Data Loss Prevention

Trying to generate the script for Symantec Data Loss Prevention custom file type detection.

The File Type Analyzer ulitlity gives me the following result on "magic bytes":

Then I did make the script:

$Int1 = getHexStringValue('EE01');
$Int2 = getBinaryValueAt($data, 0x50, 2);
assertTrue($Int1 == $Int2);
$Int3 = getHexStringValue('F201');
$Int4 = getBinaryValueAt($data, 0x52, 2);
assertTrue($Int3 == $Int4);

Putting it in the Solution field and pressing the Test Solution doesn't detect files. Where is the mistake in the script?

Do you have any screenshot of your Analyzer when testing this solution?

Hi,

 First, You can have only one condition using a script like this :

$Int1 = getHexStringValue('EE01F201');
$Int2 = getBinaryValueAt($data, 0x50, 4);
assertTrue($Int1 == $Int2);

But it is very strange your script doesnt work as i tested it with my test platform (DLP v11.6.3) and it works fine. May be your issue is not at the script level (does your policy active ?, does your test email ok ?, does your test platform working fine ?)

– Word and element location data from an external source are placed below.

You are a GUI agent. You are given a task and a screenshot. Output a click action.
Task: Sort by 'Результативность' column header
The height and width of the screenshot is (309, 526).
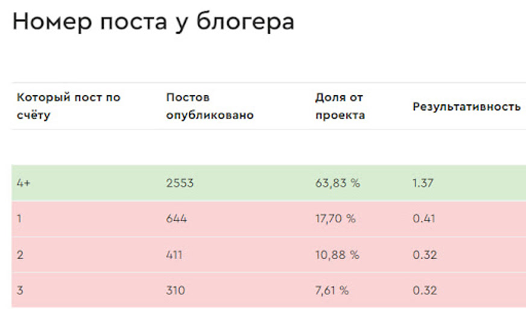pyautogui.click(x=466, y=107)
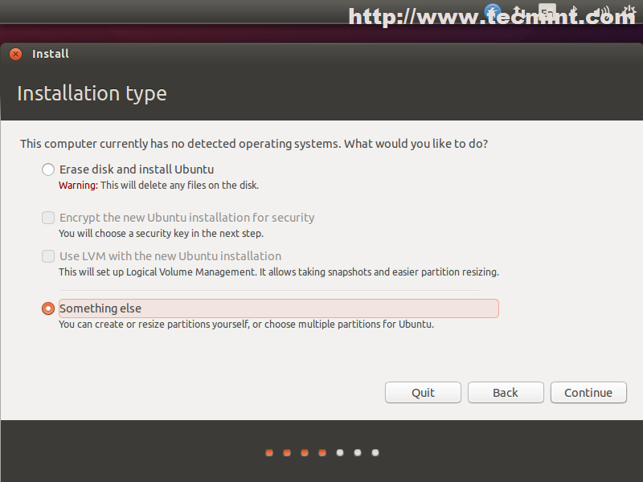This screenshot has width=643, height=482.
Task: Tick the 'Use LVM' checkbox
Action: click(48, 256)
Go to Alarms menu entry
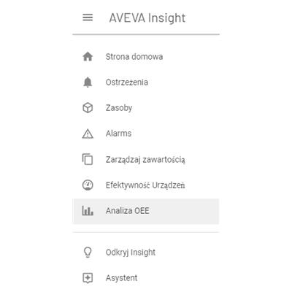This screenshot has height=292, width=292. 146,134
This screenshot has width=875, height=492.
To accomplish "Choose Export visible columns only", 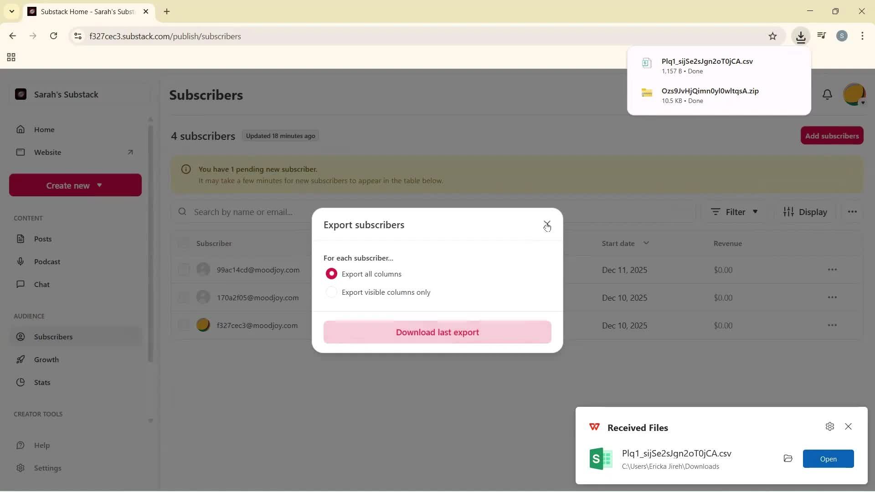I will pos(331,292).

 usually when i test a new detection rule, i always add a basic rule in the policy (like a simple keyword that i put in my email) so like that i know that email must raise an incident (which confirm me that policy and test platform and email are ok) and i check if the new rule has matched or not.

 regards

I have added the screenshot to the problem description actually. The magic bytes one.

Stephane, thank you

Right now I am only testing the solution in a File Analyzer Utility. The script works only with the first bytes of the file. It is like if I put 0x0 in the second line parameters in your example (where EE01F201 is some other data):

$Int1 = getHexStringValue('EE01F201');
$Int2 = getBinaryValueAt($data, 0x0, 4);
assertTrue($Int1 == $Int2);

Maybe it is some encoding issue?

Sorry i didnt get your point that you were tested in file type analyzer.

Take care that file type analyzer is not working with All file content it is limited to few first set of parameters. I dont remember excatly how, but that why i didnt use it anymore, but rather use a good hex editor and looking for a pattern in all file content (especially also at the end of the file).

Could you please recommend the HEX editor. FTA seem to be really not reliable.

not that easy as it really depends of what you use/like/want but :

- winhex is really complete and have lot of capabilities

- CR-Hexact is simple and light but works fine for identifying pattern (and it is freeware)

 sure there is lot of other HEX editor which can help you but at least i used those two frequently.

Stephane, thank you.

What I did was just adding to the script first 8 bytes of the file. Works fine. Starting from 50 doesn't work and I don't know why.

Resume: If you will use File Type Analyser for creating custom scripts - analyze only the first bytes of the file with the chunk size 1024. This approach works fine. Tested.